Set problem :: Please format the material below as a Markdown table with the columns Row and Line, numbering each line and skipping any blank ones.

## START

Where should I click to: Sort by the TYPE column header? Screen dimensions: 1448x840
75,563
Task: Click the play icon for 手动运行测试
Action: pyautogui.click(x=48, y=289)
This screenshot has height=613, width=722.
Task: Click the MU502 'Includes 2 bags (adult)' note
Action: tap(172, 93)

## END

Solution to the exercise ::
| Row | Line |
|---|---|
| 1 | Where should I click to: Sort by the TYPE column header? Screen dimensions: 1448x840 |
| 2 | 75,563 |
| 3 | Task: Click the play icon for 手动运行测试 |
| 4 | Action: pyautogui.click(x=48, y=289) |
| 5 | This screenshot has height=613, width=722. |
| 6 | Task: Click the MU502 'Includes 2 bags (adult)' note |
| 7 | Action: tap(172, 93) |